Why HRD Status Matters for Treatment
The primary reason oncologists order HRD testing is to guide decisions about PARP inhibitor therapy. PARP is a protein your cells use in a separate, simpler DNA repair pathway. PARP inhibitors block this backup repair route. In cells that already lack homologous recombination, blocking PARP too creates a situation where DNA damage piles up with no way to fix it, causing the cancer cells to die. This “double hit” strategy is called synthetic lethality.
In ovarian cancer, where HRD testing has the strongest evidence base, patients with HRD-positive tumors show significantly better responses to PARP inhibitors compared to those with HRD-negative tumors. Clinical trials have demonstrated that HRD-positive ovarian cancer patients treated with PARP inhibitors as maintenance therapy after chemotherapy can experience substantially longer periods before their cancer progresses. The benefit is greatest in patients with BRCA mutations, followed by those who are HRD-positive without a BRCA mutation.

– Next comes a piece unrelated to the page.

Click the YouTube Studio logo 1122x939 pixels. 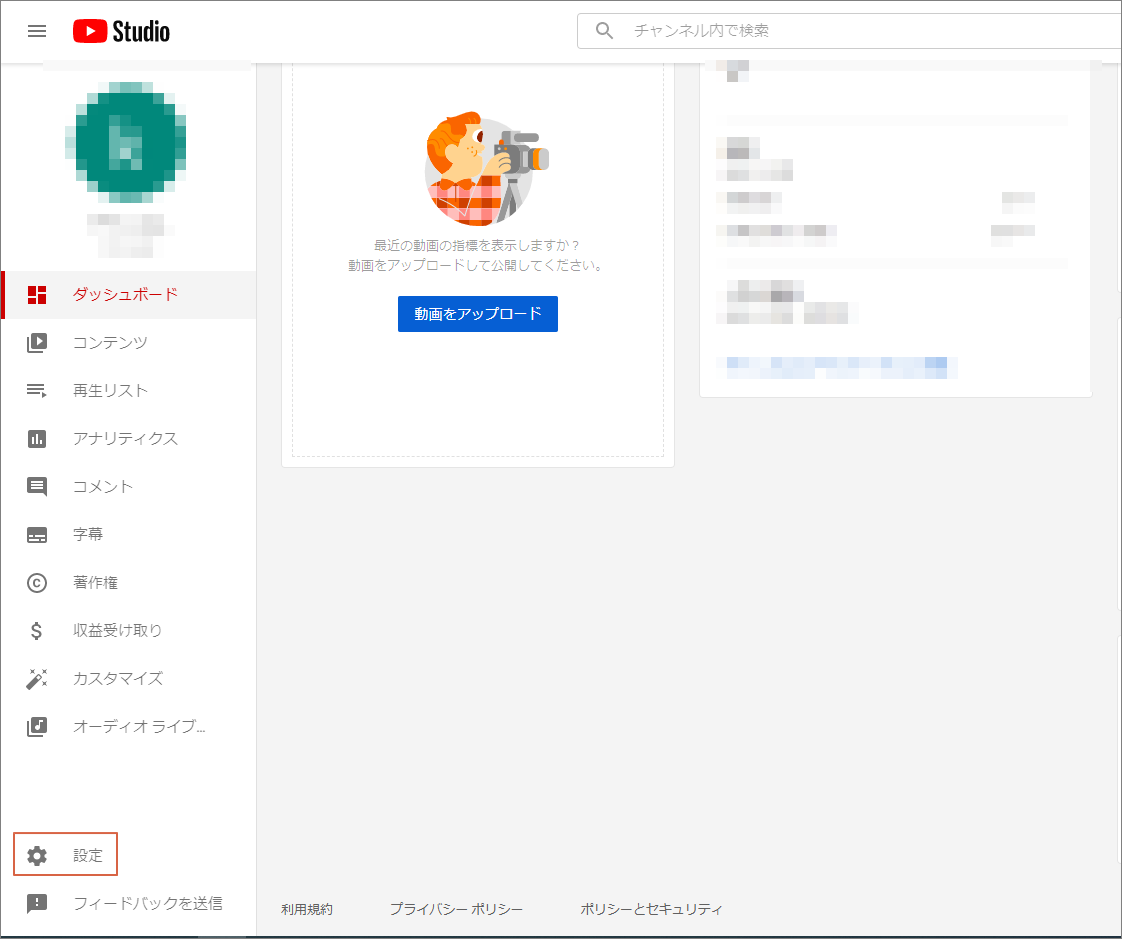[x=121, y=31]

HRD-positive tumors also tend to be more sensitive to platinum-based chemotherapy, which works by creating DNA damage that HR-deficient cells struggle to repair. So even beyond PARP inhibitors, knowing a tumor’s HRD status provides useful information about likely chemotherapy response.
Which Cancers Are Tested
Ovarian cancer is where HRD testing is most established and most commonly ordered. Current treatment guidelines recommend HRD testing for all women diagnosed with advanced epithelial ovarian cancer to help determine maintenance therapy options after initial chemotherapy.

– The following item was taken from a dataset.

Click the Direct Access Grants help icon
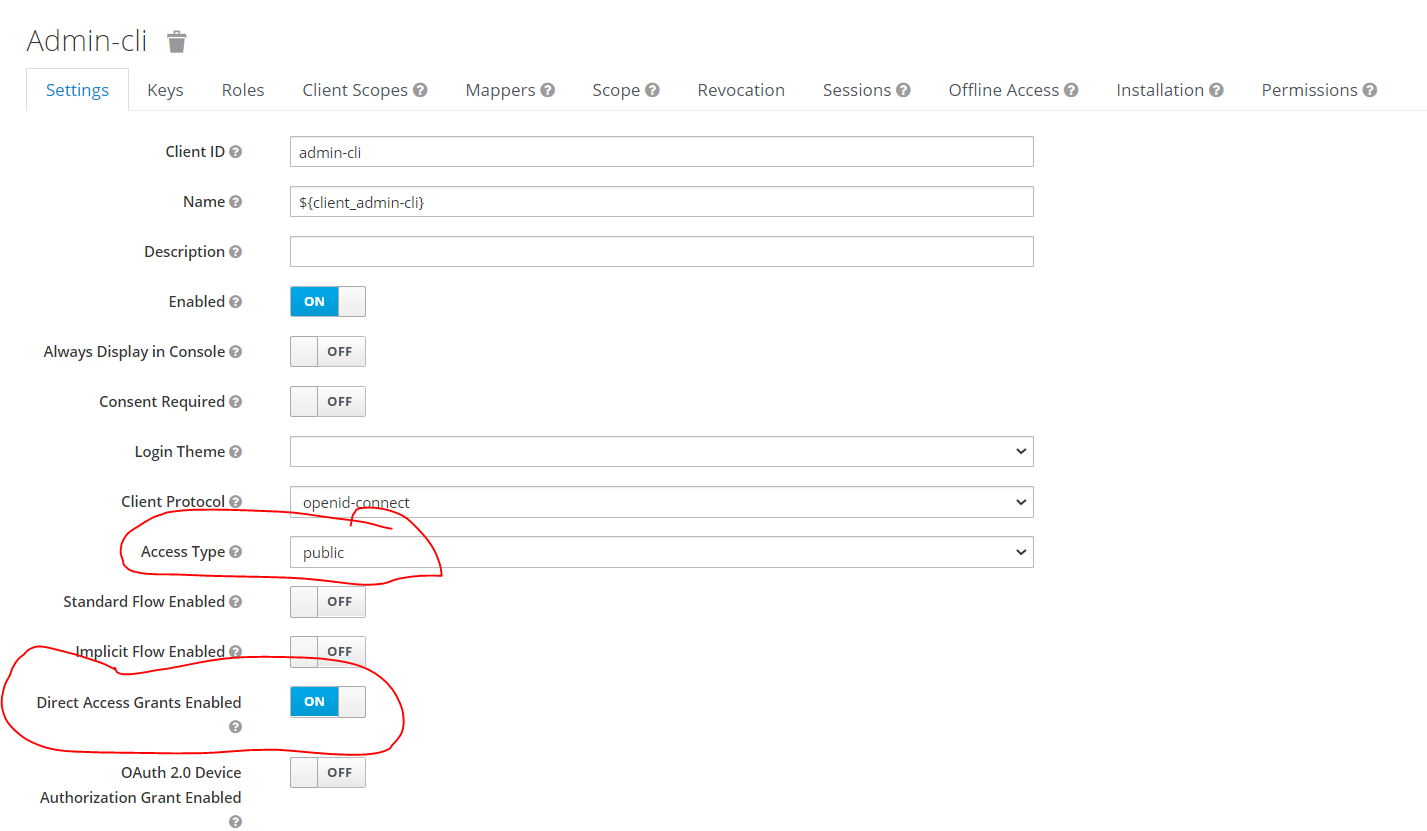 tap(236, 727)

In breast cancer, BRCA testing is standard for guiding PARP inhibitor use, but the broader genomic instability score is not yet as routinely applied. The same is true for prostate and pancreatic cancers, where BRCA and other HR gene mutations matter for treatment decisions, but the composite HRD score hasn’t been validated as thoroughly in clinical trials for these tumor types. Testing practices are evolving as more data becomes available.
Understanding Your Results
An HRD test result will generally classify a tumor into one of three categories. BRCA-mutated means a mutation was found in BRCA1 or BRCA2, which automatically qualifies as HRD-positive regardless of the genomic instability score. HRD-positive/BRCA-wild-type means no BRCA mutation was found, but the genomic instability score is high, indicating the repair pathway is compromised through some other mechanism. HRD-negative means no BRCA mutation was detected and the instability score falls below the threshold.
Being HRD-negative doesn’t mean targeted therapies are off the table entirely, but it does suggest a lower likelihood of benefiting from PARP inhibitors as a single strategy. Some HRD-negative patients still respond to these drugs, and researchers are actively working on combination approaches to extend benefits to this group. Conversely, being HRD-positive is encouraging but not a guarantee of treatment success, since tumors can develop resistance mechanisms over time.
If you’ve been told an HRD test has been ordered for your tumor, it’s worth knowing that this is a standard part of treatment planning for several cancer types. The results will help your oncologist narrow down which therapies give you the best chance of a strong, durable response.